Die Daten =
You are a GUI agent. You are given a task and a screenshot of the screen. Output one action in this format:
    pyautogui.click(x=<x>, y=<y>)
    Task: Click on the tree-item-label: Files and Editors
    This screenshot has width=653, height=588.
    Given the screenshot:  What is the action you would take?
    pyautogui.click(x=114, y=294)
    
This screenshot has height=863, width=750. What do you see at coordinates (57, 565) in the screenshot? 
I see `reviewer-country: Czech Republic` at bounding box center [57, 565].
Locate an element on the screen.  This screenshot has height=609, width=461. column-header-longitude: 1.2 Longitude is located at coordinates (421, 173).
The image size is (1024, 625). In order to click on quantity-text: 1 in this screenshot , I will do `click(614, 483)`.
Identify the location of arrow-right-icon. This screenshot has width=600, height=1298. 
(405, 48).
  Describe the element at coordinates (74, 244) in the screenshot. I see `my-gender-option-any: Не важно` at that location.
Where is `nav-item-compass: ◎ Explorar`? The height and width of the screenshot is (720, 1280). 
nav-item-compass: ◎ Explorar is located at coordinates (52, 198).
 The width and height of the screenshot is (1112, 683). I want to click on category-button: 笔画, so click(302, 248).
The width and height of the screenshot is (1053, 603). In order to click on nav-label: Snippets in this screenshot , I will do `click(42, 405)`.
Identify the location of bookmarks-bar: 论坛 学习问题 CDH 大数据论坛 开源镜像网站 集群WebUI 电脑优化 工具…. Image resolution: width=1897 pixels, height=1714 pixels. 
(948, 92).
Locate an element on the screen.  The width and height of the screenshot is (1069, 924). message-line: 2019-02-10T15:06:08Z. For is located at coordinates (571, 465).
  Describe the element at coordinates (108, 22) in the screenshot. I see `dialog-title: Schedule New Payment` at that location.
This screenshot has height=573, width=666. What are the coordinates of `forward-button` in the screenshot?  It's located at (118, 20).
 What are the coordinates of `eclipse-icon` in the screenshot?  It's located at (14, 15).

Ziel der Aufgabe = Gib alle Zeilen oben Zeichen für Zeichen wieder, ohne etwas auszulassen oder zu ändern.

Lösung =
You are a GUI agent. You are given a task and a screenshot of the screen. Output one action in this format:
    pyautogui.click(x=<x>, y=<y>)
    Task: Click on the tree-item-label: Files and Editors
    This screenshot has width=653, height=588.
    Given the screenshot:  What is the action you would take?
    pyautogui.click(x=114, y=294)
    
This screenshot has height=863, width=750. What do you see at coordinates (57, 565) in the screenshot? 
I see `reviewer-country: Czech Republic` at bounding box center [57, 565].
Locate an element on the screen.  This screenshot has height=609, width=461. column-header-longitude: 1.2 Longitude is located at coordinates (421, 173).
The image size is (1024, 625). In order to click on quantity-text: 1 in this screenshot , I will do `click(614, 483)`.
Identify the location of arrow-right-icon. This screenshot has width=600, height=1298. 
(405, 48).
  Describe the element at coordinates (74, 244) in the screenshot. I see `my-gender-option-any: Не важно` at that location.
Where is `nav-item-compass: ◎ Explorar`? The height and width of the screenshot is (720, 1280). 
nav-item-compass: ◎ Explorar is located at coordinates (52, 198).
 The width and height of the screenshot is (1112, 683). I want to click on category-button: 笔画, so click(302, 248).
The width and height of the screenshot is (1053, 603). In order to click on nav-label: Snippets in this screenshot , I will do `click(42, 405)`.
Identify the location of bookmarks-bar: 论坛 学习问题 CDH 大数据论坛 开源镜像网站 集群WebUI 电脑优化 工具…. Image resolution: width=1897 pixels, height=1714 pixels. 
(948, 92).
Locate an element on the screen.  The width and height of the screenshot is (1069, 924). message-line: 2019-02-10T15:06:08Z. For is located at coordinates (571, 465).
  Describe the element at coordinates (108, 22) in the screenshot. I see `dialog-title: Schedule New Payment` at that location.
This screenshot has height=573, width=666. What are the coordinates of `forward-button` in the screenshot?  It's located at (118, 20).
 What are the coordinates of `eclipse-icon` in the screenshot?  It's located at (14, 15).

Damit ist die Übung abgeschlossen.